Abruptly he said, “Am I different than-the man I was?”

“Of course. And yet, you’re him.” She closed her eyes and tears trembled on her eyelids. The robot got busy at the headboard again.

“Derec, I want you to know that I’ve always loved you. Even when I was most angry, even when I was most frightened. I never blamed you. For weeks I’ve watched, hoping you would never develop the final form of the disease. I guess you did, or you wouldn’t have lost your memory. Whoever cured you…didn’t have the…technology to restore…your memory…”

She drifted off into sleep, and after a moment Derec choked down his impulse to cry out, to demand that they awaken her. Suddenly his lost memory seemed less important, what she knew seemed less important, than what she thought of him.

“Farewell, Ariel,” he managed to say huskily, and stumbled out into the Friends’ Lounge, where he sat and wept for a time, quietly. He wondered vaguely if, in all his unremembered life, he had felt this sharp, poignant pain, and doubted it. Yet, he had known her in another life, and it had not been wholly a happy relationship.

He’d had amnemonic plague; the emptiness in his head was proof enough for him. Had he gotten it from her-or given it to her?

Presently he took a deep breath, let it out in a sigh that came from the bottom of his belly, and wiped his face on a tissue from the dispenser. Robots were probably watching him; within minutes Dr. Li and a weary-looking Dr. Powell entered the room.

They sat and looked him over while he braced himself. Fortunately, they, like he, had more important things on their minds than Ariel’s ID tags.

“I understand that Korolenko has told you a little about memory restoration,” Dr. Powell said.

Derec remembered an exchange from an earlier visit. He nodded. “Memory traces are not memory. Yes.”

“Quite so. A memory trace is the synapse-the nerve connection in the brain-that leads to the memory, which is stored in chemical form. It is these synapses that are being erased by the neurotoxin of the plague. The actual memories remain untouched.”

They looked at him. If only you knew how much I know about this; he thought. “Right,” he said. “But since their addresses are unknown-to put it in computer jargon-the memories are as lost as if the records had been wiped.”

“Almost,” said Dr. Li. “There are ghost memories flitting about the patient’s mind, and many little things will jolt a few of the memories loose.”

“Smell is one of the subtlest and most powerful memory keys,” said Dr. Powell, nodding.

Derec knew. “Yes.”

“So.
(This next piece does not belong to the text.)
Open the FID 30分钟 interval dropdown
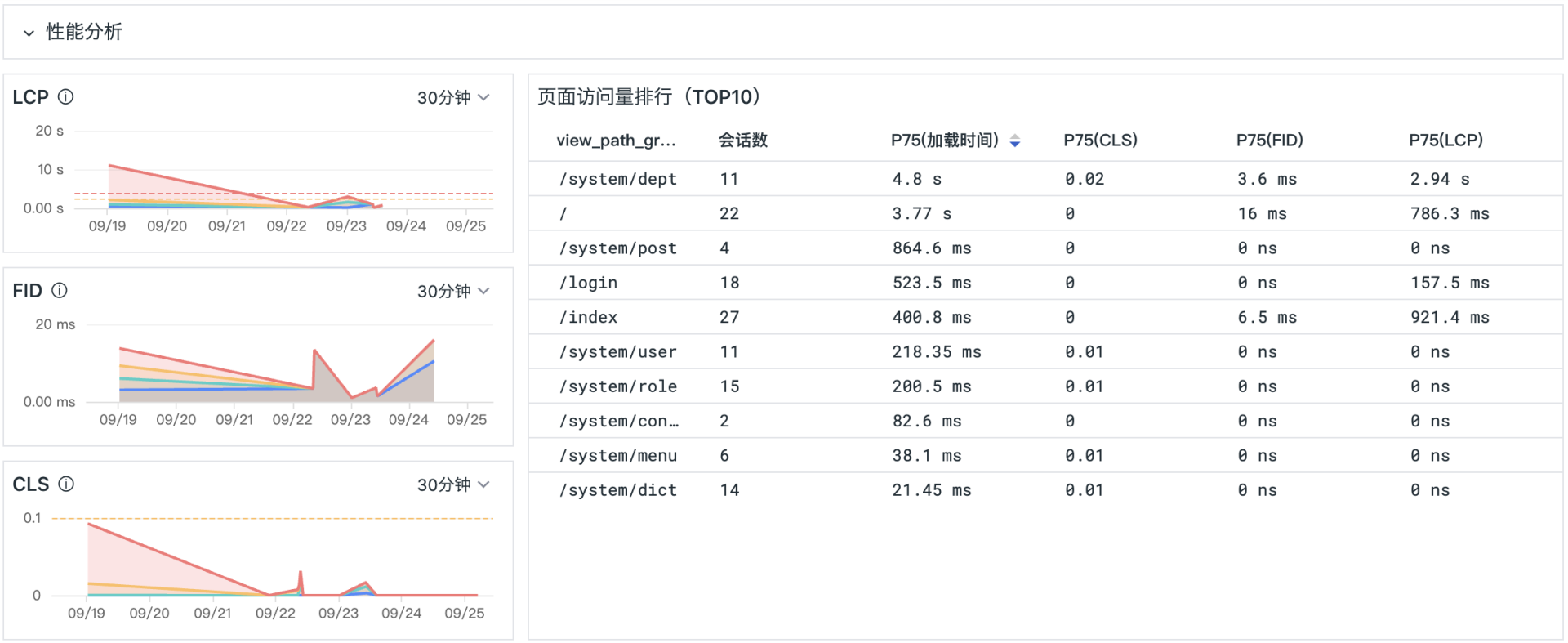 pyautogui.click(x=453, y=291)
In what we loosely call a memory restoration, we merely supply new synapses as nearly identical to the old as possible.”

“And in the functioning of the new memory traces,” Derec said, parroting what he’d been told, “the patient reactivates the old chemical memories.”
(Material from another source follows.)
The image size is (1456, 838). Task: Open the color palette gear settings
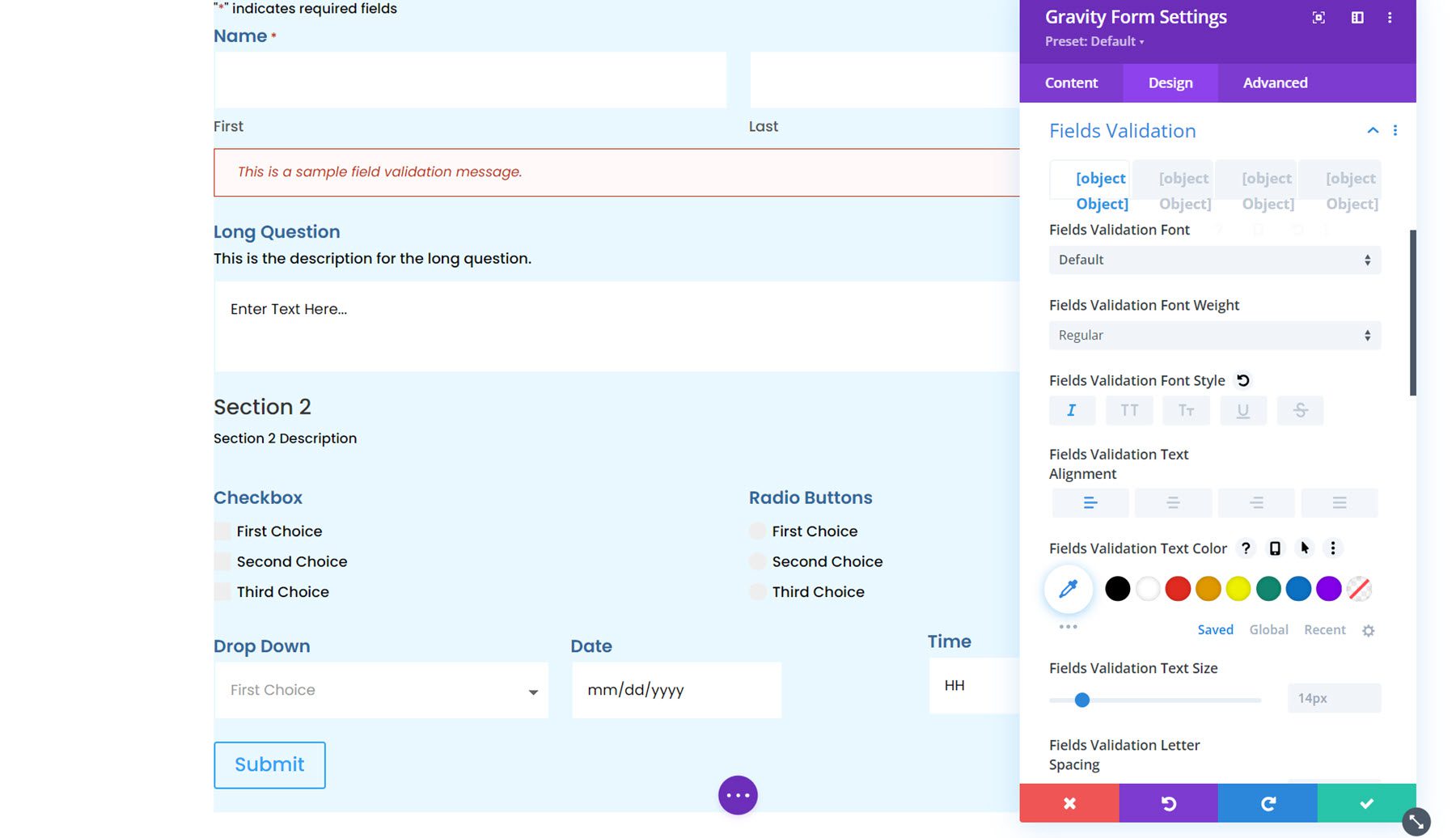(x=1369, y=630)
“Quite so. The more accurate and detailed the new memory traces are, the more complete not only the restoration of the memories, but the restoration of the patient’s original personality. I hope you can see that. “

It was an angle that had never occurred to him. He supposed he had the same basic personality as ever: pragmatic, problem-solving, not given to abstract thought, not artistic or poetic. An equable temperament. The engineering mind.

Now that he thought of it, though, perhaps his personality was different. He had known Ariel in his former life. He must have had strong feelings about her. He did again. Not still -again. For if he had not met her since his memory loss, and had not continuously been practically in solitary confinement with her, he might well not have felt that way about her again.
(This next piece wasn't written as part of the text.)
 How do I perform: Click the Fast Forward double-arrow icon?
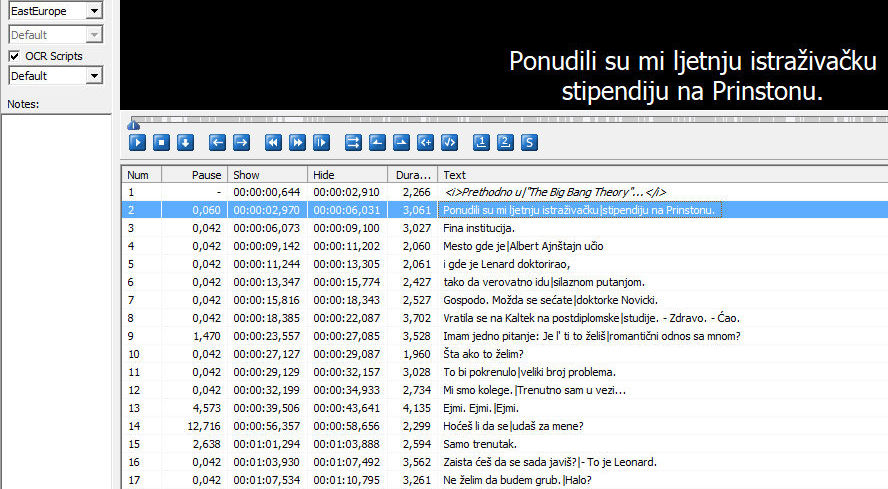pyautogui.click(x=297, y=142)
His parents, for instance. He no longer felt about them as he once must have done. His friends-all those parts of his personality were gone. If he acquired new friends, his emotional responses would be much the same, of course. His personality had not changed in any basic way, or so he supposed. He did not seem very strange to Ariel. Still, he was a new and different person from the old Derec, whatever his name had been.